On Thu, Oct 22, 2015 at 12:26 AM, Dan TheBookMan <danust2012 at gmail.com>
wrote:

>
>> ​>​
>> No biological adaptation can make the law of conservation of angular
>> momentum go away.
>
>
> ​> ​
> Of course, but my point should've been obvious: the organism might have
> had behavioral and other physical changes to deal with having larger
> antlers.
>

​Yes, biological adaptations can be made to overcome the disadvantage large
antlers have at everything except sexual advertisement, but none of those
changes come free, they all have a cost, a cost that animals with smaller
antlers did not have to pay. ​

​> ​
> What about moose today? They have antlers weighing, in the largest
> specimens, more than half what the Irish Elk antlers are supposed to weigh
>

​And moose antlers had less than half the radius of the Irish Elk's antlers
so the moose's neck muscles need to produce less than a fourth as much
torque to turn it's head and less than a fourth as much torque to stop the
head once it started moving.
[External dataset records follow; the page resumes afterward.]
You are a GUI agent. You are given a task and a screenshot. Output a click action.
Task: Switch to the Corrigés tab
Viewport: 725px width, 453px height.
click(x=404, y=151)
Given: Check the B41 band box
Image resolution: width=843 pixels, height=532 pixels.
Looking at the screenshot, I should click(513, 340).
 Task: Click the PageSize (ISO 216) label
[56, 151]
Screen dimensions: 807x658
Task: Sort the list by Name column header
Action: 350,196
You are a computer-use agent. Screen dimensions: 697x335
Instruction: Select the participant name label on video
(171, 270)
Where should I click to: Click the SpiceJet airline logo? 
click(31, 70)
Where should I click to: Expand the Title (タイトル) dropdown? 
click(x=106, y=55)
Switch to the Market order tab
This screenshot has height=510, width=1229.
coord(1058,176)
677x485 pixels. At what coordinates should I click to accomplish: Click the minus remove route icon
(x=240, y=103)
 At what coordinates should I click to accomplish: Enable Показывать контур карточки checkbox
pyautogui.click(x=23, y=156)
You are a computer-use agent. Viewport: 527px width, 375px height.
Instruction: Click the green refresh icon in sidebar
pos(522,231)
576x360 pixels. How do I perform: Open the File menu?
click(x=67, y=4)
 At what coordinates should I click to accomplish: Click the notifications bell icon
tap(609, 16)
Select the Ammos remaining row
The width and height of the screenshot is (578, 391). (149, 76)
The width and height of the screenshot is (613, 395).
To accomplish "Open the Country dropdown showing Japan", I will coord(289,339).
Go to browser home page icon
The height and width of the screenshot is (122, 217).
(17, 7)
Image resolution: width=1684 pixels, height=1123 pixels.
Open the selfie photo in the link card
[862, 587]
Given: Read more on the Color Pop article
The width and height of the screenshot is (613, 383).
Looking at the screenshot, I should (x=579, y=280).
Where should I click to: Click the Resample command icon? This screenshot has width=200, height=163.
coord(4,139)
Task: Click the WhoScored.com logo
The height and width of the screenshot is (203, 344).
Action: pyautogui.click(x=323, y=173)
And the moose's antlers had less than a fourth
the surface area so they were less than a fourth as likely to hit an
obstruction or become tangled up in something. And the modern moose is a
larger animal than the Irish Elk was. On average moose weigh about 1400
pounds, the largest undisputed one weighed 1808 pounds and a less well
documented one weighed 2601 pounds. The average Irish Elk weighed about
1250 pounds and the largest about 1550 pounds.

​> ​
> How the hell do they do it?


​T
he smaller price modern moose had to pay to overcome the smaller
disadvantage their smaller antlers produced didn't bankrupt them as it did
the Irish Elk. ​

>
>> ​>​
>> And no biological adaptation can make
>> ​ ​
>> can make
>> ​ ​
>> Pauli exclusion principle
>> ​ ​
>> go away either, and antlers are made of Fermions
>
>
> ​> ​
> You're going off the deep end to defend your point here.
>

​Do you think the
 Pauli exclusion principle
​ doesn't apply to antlers so they can just pass through obstructions with
no trouble? ​Is it speculation to say that extinct animals lived in a world
with the same laws of physics as we do?
​

> ​> ​
> Right, so what happens to the moose or to deer or elk now? They never ever
> get snagged?
>

​Certainly they get snagged and I can tell you how often. The biggest
antlers in existence today are half as wide as the Irish Elk's, so they get
snagged 1/4 as much.​ Getting snagged is always bad but getting snagged 1/4
as often is only 1/4 as bad.


> ​> ​
> Also, if you're going to present a just so story about
> ​ [...]​
>

​To hell with your just so stories! My "just so story" is that no
biological adaptation can change the laws of physics or change Euclidean
geometry.

​> ​
> Do you have evidence of what their habitat was like overall? If it was
> tundra, steppe, or savanna, what's the likelihood snagging their antlers
> did them in?
>

​4 times as likely as a moose would have regardless of what the habitat
was.​


> ​> ​
> Variation in antler geometry and size amongst Irish Elk would suggest that
> they could evolve their way out of antlers doing them in
>

​Yes that could happen, it wouldn't violate the laws of physics if it had
happened, but it didn't happen. As I pointed out in my last post it would
take a chain of luckey mutations for that to occur and, as the Irish Elk
discovered, an animal can't always get the mutations it needs when it needs
them. So the poor animal had no way to break out of its positive feedback
loop.


> ​> ​
> Geez! Are you saying that experts in the field of paleobiology -- the
> folks writing papers that get published in journals you cite -- are
> irrational when they question sexual selection driving Irish Elk to
> extinction?
>

​Yes.​ I have never heard of an expert say that the Irish Elk's antlers
could have played no part in its extinction, but if I ever do I would not
hesitate to say that "expert" was irrational, and any journal that
published such a silly theory would lose all credibility in my book.


> ​> ​
> Of course, it could be sexual selection drives the initial process of
> increased antler size, but that there are added benefits such as
> intimidation of predators
>

​If antlers are a good defence against predators ​then
why didn't female Irish Elk have antlers?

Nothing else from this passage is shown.